If Helen Rose of Cape Girardeau gets any mail that promises her a million dollars, she just throws it in the trash.
"I never get all excited and think I've really won," she said. "There's no free lunch."
Most people do get such mailings with lavish promises of easy money and extravagant prizes.
Rose said she has read such sweepstakes mailings closely and they are never what they seem. Most of them are misleading and all of them require you to do more than just pick up your money, she said.
"They say that you have to do this and do that and buy this and buy that," Rose said. "Everyone knows that you don't really win anything."
"It's just junk," said Donald Kirn of Cape Girardeau, who also pitches these mailings into the nearest wastebasket. "I get mail that says I've won money or I'm a final participant in some contest. They're just trying to get you to buy something."
Most people don't get excited by this kind of thing anymore and several people said these things end up in their trash.
But these mailings do irritate some. The state's attorney general, Jay Nixon, receives thousands of complaints each year and he thinks people should be leery.
"These are fast moving, fly-by-night organizations working out of a post office box somewhere," said Jay Nixon, state attorney general.
While Nixon doesn't want to paint broad, general strokes and color all sweepstakes as fraudulent, he said some are definitely shady and try to trick people.
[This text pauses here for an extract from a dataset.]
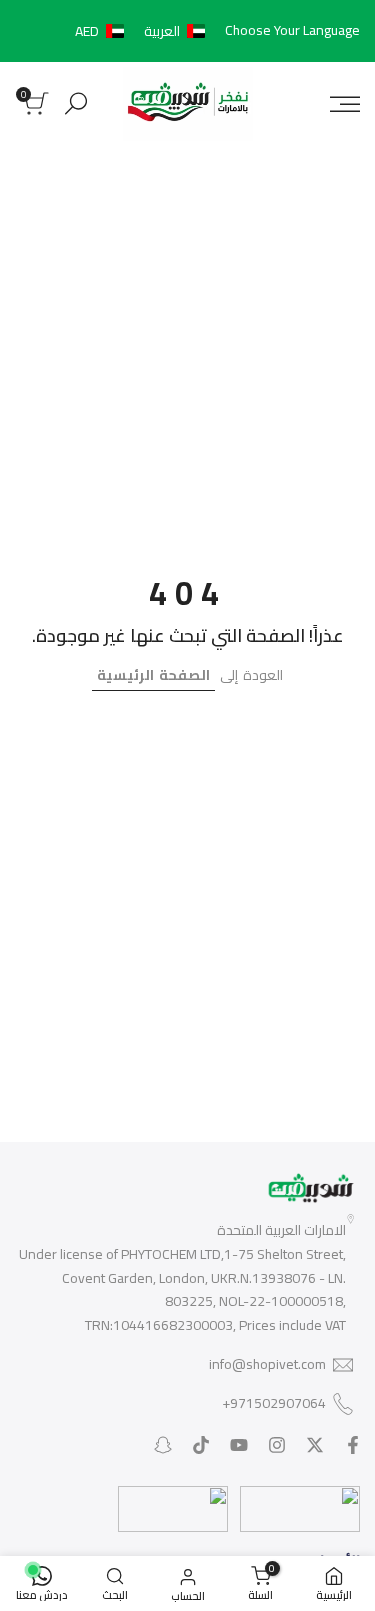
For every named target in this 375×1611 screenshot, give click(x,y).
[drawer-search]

"When you read the pieces, they are made very carefully," Nixon said. "Most of them are written by lawyers. In small words it'll say what you have to do but in huge letters it'll say you've won some sort of prize."
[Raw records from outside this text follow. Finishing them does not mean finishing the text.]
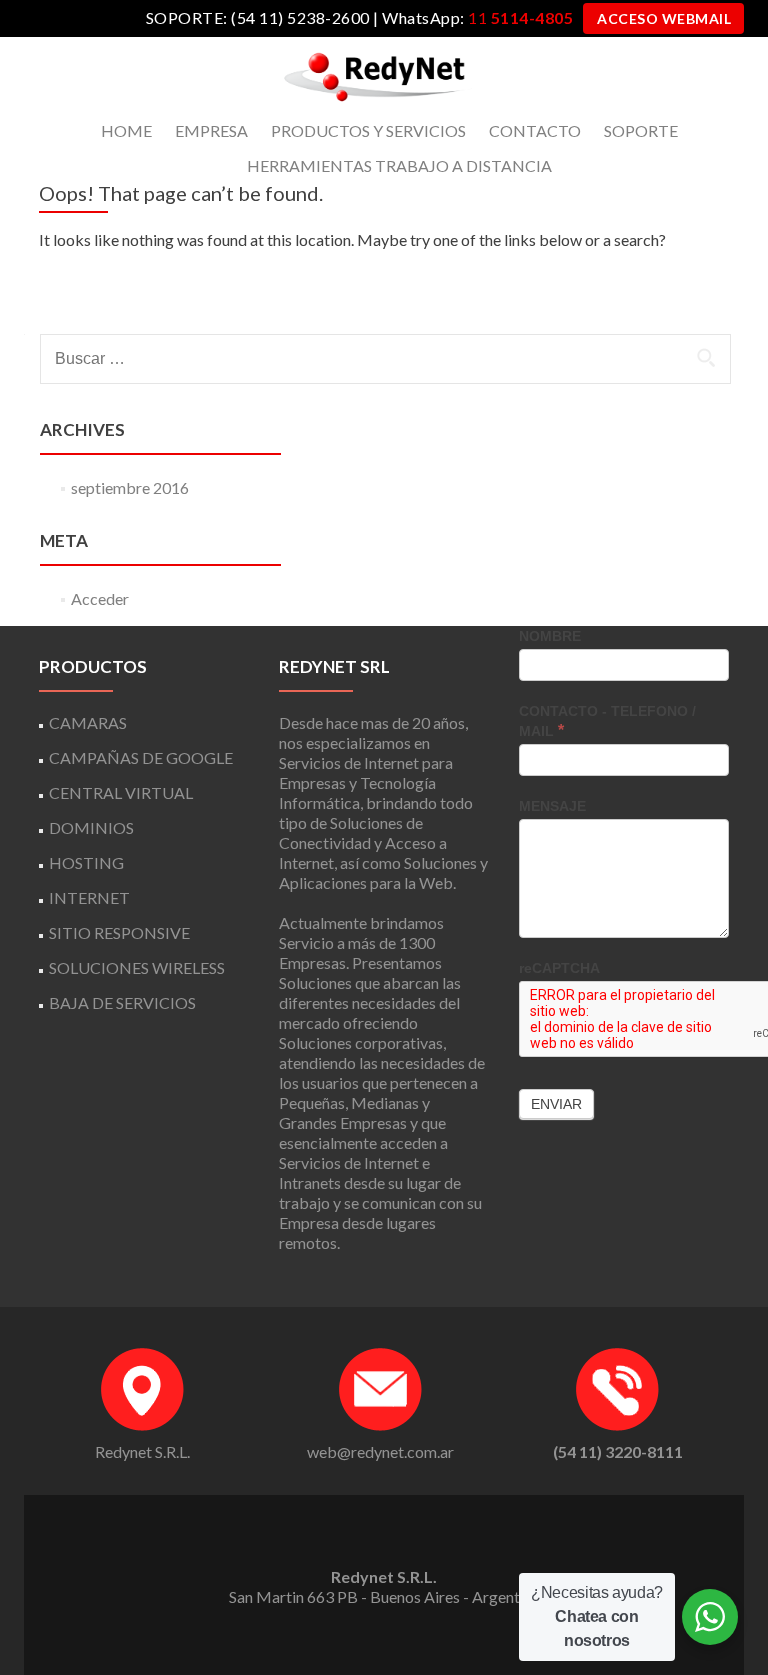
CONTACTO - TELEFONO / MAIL (607, 721)
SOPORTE (641, 130)
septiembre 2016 (130, 487)
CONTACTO (535, 130)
Nixon said the difficulty is in the wording. The letters can seem legitimate to some and some are technically legal.
"These are crafty people, they're practicing the balancing act of being persuasive and being legal," Nixon said, adding that not all maintain legality.
Nixon said he hopes to help put a stop to these kinds of misleading mailings. He said his office has filed litigation against some of the individuals behind the sweepstakes.
"What we have to prove is they're (the mailings) a legal misrepresentation," he said. "We want to make sure these people know if they come into Missouri and pull this, they will face criminal charges."
Ventura Associates Inc., a New York company that administers several national sweepstakes, declined to be interviewed by phone.